Context window
A context window is the maximum amount of tokens a model can consider at once — the prompt plus its own output. It is a hard ceiling on how much an agent can 'see' in a single step, and a major driver of latency and cost.
- Glossary
- Updated 2026
The context window is the fixed budget of tokens a large language model can attend to in one pass. Text is first split into tokens — roughly word-sized pieces — and everything the model needs for a turn must fit inside that budget: the system instructions, the user's question, any retrieved documents, the running conversation, tool definitions, tool results, and the answer the model is about to write. When the total crosses the limit, something has to give.
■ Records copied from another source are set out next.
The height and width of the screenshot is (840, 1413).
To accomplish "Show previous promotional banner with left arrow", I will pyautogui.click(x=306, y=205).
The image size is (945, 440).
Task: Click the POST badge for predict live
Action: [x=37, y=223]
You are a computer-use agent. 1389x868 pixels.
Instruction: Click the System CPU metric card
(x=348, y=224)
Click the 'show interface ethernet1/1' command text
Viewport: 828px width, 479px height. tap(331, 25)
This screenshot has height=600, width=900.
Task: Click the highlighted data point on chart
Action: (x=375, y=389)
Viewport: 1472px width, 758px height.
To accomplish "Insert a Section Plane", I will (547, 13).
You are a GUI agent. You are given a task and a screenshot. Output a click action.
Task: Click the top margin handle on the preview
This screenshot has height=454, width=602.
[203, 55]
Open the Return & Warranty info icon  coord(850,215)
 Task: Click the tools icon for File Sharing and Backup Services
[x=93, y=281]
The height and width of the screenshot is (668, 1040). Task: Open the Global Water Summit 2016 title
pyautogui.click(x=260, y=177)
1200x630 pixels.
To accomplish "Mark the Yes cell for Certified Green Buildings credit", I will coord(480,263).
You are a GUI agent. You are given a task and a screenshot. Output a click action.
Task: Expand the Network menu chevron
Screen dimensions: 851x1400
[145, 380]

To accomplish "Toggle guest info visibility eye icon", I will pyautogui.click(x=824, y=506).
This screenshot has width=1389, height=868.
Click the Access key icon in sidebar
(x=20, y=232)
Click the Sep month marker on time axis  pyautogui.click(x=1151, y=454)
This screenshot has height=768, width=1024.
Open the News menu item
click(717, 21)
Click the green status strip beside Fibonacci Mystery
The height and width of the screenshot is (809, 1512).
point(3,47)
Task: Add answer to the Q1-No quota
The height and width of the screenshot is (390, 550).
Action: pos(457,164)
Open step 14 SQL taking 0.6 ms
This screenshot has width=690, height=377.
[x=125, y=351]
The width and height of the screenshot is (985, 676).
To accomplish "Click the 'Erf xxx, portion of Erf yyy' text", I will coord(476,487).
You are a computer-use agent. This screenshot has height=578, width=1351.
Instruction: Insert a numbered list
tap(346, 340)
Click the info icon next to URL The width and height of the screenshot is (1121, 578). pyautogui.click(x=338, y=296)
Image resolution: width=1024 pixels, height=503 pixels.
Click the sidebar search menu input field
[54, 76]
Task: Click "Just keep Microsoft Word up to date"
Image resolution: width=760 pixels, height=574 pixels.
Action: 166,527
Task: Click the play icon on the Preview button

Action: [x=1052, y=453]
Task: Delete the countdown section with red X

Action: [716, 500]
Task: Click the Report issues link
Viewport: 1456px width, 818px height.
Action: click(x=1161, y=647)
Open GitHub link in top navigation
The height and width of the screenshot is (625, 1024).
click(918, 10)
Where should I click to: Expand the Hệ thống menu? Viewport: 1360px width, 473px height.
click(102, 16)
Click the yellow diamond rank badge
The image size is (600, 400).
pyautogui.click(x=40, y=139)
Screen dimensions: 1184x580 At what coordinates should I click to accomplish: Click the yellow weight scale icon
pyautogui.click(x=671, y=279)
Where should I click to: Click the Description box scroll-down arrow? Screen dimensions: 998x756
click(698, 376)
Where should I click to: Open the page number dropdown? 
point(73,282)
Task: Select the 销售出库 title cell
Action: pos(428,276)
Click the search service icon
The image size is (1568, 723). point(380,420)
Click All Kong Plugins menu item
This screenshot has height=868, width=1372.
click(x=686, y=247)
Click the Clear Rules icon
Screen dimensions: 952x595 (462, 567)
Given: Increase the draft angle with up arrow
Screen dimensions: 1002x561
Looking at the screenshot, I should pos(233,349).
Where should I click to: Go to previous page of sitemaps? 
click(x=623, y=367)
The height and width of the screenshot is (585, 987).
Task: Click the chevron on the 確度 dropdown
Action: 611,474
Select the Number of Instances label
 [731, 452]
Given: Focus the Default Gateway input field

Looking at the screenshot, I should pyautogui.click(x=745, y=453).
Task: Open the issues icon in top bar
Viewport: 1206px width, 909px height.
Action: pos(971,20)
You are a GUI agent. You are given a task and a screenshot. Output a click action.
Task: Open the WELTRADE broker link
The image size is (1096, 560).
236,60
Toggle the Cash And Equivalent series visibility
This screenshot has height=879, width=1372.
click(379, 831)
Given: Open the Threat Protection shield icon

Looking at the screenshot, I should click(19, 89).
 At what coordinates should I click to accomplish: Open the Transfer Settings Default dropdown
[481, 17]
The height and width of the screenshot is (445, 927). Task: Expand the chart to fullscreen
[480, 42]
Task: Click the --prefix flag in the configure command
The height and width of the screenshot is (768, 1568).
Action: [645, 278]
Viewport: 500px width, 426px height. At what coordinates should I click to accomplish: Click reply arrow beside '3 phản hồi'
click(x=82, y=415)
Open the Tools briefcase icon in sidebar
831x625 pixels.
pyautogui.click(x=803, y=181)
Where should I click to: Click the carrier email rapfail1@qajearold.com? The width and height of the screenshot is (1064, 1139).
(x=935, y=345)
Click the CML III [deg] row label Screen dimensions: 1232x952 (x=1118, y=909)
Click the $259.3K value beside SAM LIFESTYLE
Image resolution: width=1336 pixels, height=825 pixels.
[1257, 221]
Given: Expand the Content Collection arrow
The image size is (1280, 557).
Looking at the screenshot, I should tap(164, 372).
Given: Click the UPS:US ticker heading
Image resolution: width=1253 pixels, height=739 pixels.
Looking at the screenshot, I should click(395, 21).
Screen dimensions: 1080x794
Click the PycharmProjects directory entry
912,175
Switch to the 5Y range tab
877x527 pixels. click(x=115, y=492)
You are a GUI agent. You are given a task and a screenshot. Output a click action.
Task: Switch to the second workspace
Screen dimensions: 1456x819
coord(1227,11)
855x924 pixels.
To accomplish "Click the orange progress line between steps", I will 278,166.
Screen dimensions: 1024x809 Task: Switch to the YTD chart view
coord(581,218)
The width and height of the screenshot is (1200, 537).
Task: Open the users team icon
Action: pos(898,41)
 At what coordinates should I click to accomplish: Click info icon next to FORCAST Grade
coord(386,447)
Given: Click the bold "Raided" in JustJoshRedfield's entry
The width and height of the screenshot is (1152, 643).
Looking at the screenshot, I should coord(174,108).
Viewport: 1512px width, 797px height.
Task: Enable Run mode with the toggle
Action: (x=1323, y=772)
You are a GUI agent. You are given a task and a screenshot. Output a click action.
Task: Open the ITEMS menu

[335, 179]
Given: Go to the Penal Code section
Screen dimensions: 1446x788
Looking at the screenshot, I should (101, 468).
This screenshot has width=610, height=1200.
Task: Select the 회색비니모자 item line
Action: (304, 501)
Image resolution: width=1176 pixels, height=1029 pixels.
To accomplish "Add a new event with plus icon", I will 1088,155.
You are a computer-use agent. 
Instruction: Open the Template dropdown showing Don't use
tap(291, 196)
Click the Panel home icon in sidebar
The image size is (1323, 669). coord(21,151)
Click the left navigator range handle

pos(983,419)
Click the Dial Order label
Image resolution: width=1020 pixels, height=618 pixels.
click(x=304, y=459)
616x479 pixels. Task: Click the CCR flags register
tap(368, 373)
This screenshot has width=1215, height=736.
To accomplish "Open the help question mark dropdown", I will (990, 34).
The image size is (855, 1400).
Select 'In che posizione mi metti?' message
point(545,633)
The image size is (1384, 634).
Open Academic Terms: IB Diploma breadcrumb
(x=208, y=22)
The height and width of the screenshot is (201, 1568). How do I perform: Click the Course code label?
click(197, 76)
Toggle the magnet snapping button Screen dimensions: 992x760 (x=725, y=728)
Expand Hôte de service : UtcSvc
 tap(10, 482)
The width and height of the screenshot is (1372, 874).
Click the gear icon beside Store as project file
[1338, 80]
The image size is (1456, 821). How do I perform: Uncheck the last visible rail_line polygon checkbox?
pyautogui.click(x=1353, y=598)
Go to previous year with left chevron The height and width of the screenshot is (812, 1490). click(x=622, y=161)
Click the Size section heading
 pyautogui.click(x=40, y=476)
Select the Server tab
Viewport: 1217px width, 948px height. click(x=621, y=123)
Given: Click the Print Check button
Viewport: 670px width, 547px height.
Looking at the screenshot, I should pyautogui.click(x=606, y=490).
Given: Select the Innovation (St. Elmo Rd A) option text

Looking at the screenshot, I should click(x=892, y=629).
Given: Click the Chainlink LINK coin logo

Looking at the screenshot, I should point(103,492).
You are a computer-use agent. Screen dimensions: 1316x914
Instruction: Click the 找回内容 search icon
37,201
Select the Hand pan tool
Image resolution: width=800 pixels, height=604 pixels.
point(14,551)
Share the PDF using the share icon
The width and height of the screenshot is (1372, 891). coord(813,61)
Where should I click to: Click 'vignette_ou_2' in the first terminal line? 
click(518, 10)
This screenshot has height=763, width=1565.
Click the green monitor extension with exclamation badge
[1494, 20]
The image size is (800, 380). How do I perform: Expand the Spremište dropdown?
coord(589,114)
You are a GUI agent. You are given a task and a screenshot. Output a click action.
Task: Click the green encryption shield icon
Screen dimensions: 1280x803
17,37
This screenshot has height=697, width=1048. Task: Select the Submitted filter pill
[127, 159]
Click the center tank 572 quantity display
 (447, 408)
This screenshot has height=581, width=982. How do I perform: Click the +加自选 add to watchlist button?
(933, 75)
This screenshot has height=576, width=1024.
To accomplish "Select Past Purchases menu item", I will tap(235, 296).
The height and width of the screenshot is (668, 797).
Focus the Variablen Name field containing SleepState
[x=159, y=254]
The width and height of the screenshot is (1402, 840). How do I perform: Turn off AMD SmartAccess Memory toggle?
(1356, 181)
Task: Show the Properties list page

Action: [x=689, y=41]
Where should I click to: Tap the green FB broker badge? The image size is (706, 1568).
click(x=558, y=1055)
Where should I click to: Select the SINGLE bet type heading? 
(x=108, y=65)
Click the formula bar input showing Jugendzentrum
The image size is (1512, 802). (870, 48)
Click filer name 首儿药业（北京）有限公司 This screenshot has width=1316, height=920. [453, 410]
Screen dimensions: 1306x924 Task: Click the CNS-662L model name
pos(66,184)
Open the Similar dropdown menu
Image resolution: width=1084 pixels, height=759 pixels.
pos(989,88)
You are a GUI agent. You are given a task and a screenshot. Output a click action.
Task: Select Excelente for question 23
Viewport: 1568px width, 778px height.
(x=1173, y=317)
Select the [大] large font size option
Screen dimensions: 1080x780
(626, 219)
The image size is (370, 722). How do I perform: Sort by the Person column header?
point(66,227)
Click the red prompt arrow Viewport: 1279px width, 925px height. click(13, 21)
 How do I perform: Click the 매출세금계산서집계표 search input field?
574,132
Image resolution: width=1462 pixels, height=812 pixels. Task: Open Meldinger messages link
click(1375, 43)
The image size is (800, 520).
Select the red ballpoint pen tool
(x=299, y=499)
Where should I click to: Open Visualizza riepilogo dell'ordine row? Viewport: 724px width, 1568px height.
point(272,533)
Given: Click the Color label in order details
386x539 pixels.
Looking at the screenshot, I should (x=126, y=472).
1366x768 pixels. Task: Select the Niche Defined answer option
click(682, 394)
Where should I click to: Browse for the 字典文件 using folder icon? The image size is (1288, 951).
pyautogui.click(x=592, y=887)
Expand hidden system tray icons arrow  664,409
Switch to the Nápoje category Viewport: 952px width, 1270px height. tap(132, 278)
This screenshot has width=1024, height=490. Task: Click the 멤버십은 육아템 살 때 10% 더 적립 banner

It matters because the window is shared and re-paid on every turn. During inference, each step of an agent re-sends the accumulated transcript, so a long task fills the window quickly, slows responses, and increases cost — you pay for input tokens as well as output. The window is also a quality constraint: facts the model needs but can't fit are simply invisible to it, and details lost in the middle of a very long prompt can be overlooked even when they technically fit.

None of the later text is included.